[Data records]
○ ○ ○ ○
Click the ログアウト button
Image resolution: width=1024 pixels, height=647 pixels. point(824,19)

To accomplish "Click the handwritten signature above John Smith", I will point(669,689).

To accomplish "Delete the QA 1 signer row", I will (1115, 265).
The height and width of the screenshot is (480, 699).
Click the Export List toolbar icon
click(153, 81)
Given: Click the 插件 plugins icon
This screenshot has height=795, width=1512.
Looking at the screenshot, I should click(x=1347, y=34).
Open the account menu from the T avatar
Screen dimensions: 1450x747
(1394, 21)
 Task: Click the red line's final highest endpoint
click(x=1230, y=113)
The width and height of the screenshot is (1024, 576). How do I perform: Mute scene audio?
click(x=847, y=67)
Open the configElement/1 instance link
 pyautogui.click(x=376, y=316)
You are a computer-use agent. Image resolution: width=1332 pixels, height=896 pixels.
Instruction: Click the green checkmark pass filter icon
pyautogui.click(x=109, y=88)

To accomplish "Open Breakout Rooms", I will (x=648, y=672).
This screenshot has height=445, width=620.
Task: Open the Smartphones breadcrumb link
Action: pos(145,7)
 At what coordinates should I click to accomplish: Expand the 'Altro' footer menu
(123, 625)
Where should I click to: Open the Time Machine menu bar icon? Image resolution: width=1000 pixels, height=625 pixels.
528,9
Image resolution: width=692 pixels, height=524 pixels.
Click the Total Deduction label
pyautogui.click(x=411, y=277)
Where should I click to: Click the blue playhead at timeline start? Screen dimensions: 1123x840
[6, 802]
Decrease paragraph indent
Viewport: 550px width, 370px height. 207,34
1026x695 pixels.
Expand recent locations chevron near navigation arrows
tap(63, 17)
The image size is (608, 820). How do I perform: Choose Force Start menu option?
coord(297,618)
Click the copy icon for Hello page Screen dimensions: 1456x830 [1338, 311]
○ ○ ○ ○
→ **Exercise prompt**
Copy out all the items above, replacing each "Where should I click to" with "Where do I click to" and leaving everything else unchanged.

→ **Full solution**
Click the ログアウト button
Image resolution: width=1024 pixels, height=647 pixels. point(824,19)

To accomplish "Click the handwritten signature above John Smith", I will point(669,689).

To accomplish "Delete the QA 1 signer row", I will (1115, 265).
The height and width of the screenshot is (480, 699).
Click the Export List toolbar icon
click(153, 81)
Given: Click the 插件 plugins icon
This screenshot has height=795, width=1512.
Looking at the screenshot, I should click(x=1347, y=34).
Open the account menu from the T avatar
Screen dimensions: 1450x747
(1394, 21)
 Task: Click the red line's final highest endpoint
click(x=1230, y=113)
The width and height of the screenshot is (1024, 576). How do I perform: Mute scene audio?
click(x=847, y=67)
Open the configElement/1 instance link
 pyautogui.click(x=376, y=316)
You are a computer-use agent. Image resolution: width=1332 pixels, height=896 pixels.
Instruction: Click the green checkmark pass filter icon
pyautogui.click(x=109, y=88)

To accomplish "Open Breakout Rooms", I will (x=648, y=672).
This screenshot has height=445, width=620.
Task: Open the Smartphones breadcrumb link
Action: pos(145,7)
 At what coordinates should I click to accomplish: Expand the 'Altro' footer menu
(123, 625)
Where do I click to: Open the Time Machine menu bar icon? Image resolution: width=1000 pixels, height=625 pixels.
528,9
Image resolution: width=692 pixels, height=524 pixels.
Click the Total Deduction label
pyautogui.click(x=411, y=277)
Where do I click to: Click the blue playhead at timeline start? Screen dimensions: 1123x840
[6, 802]
Decrease paragraph indent
Viewport: 550px width, 370px height. 207,34
1026x695 pixels.
Expand recent locations chevron near navigation arrows
tap(63, 17)
The image size is (608, 820). How do I perform: Choose Force Start menu option?
coord(297,618)
Click the copy icon for Hello page Screen dimensions: 1456x830 [1338, 311]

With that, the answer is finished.